■ ASSIGNMENT ■
Copy exactly, and only, the lines from the line containing "Where should I" through the last line of the records below, both included, and leave out any pictures.

%%

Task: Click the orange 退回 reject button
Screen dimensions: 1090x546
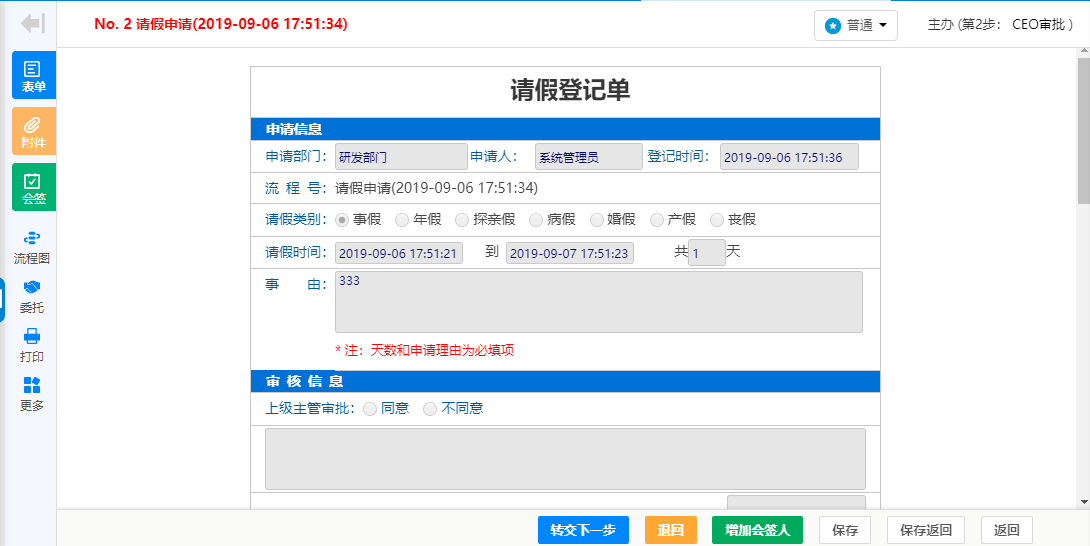Action: point(670,530)
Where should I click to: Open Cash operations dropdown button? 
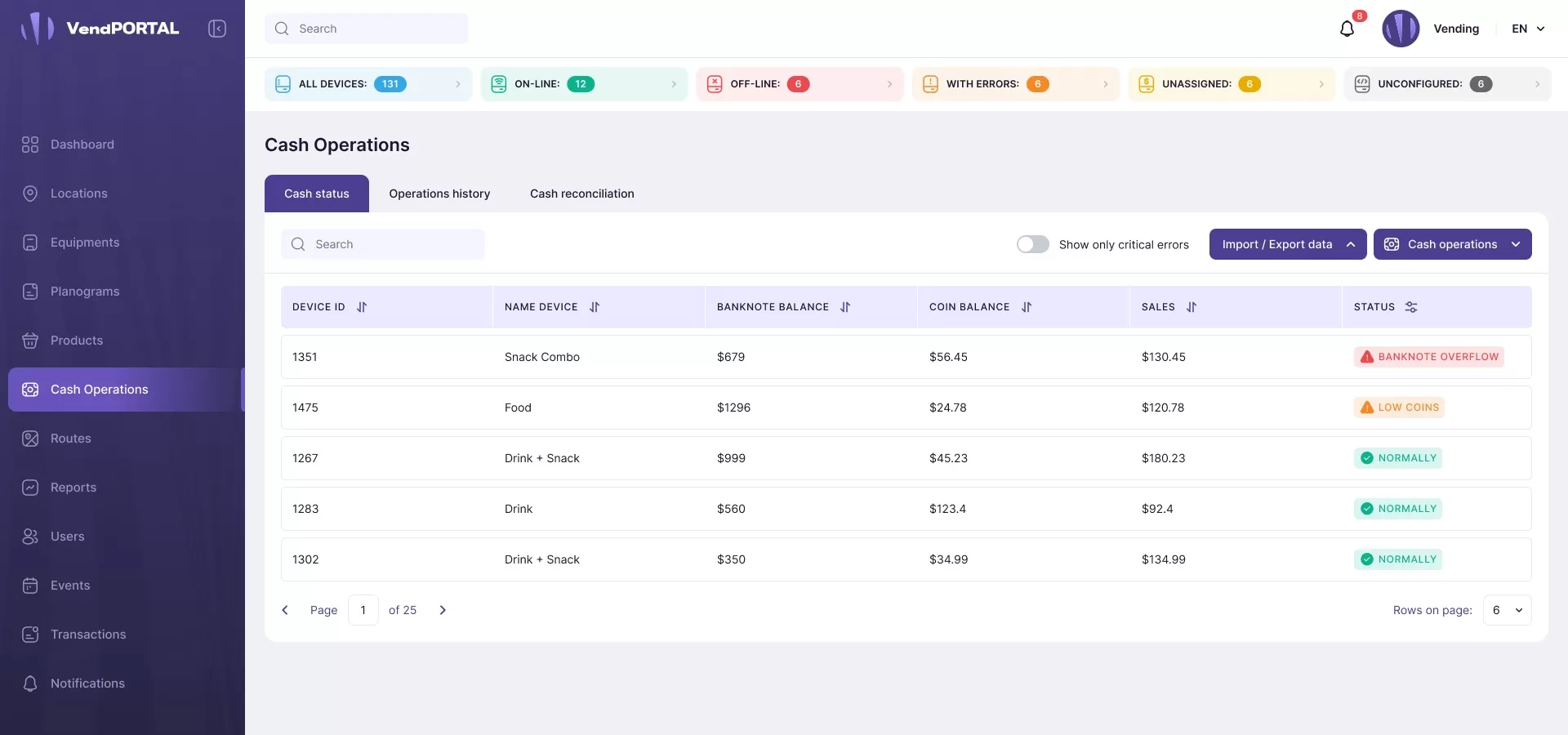[x=1452, y=244]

%%

■ REPLY ■
Where should I click to: Open Cash operations dropdown button? 
[x=1452, y=244]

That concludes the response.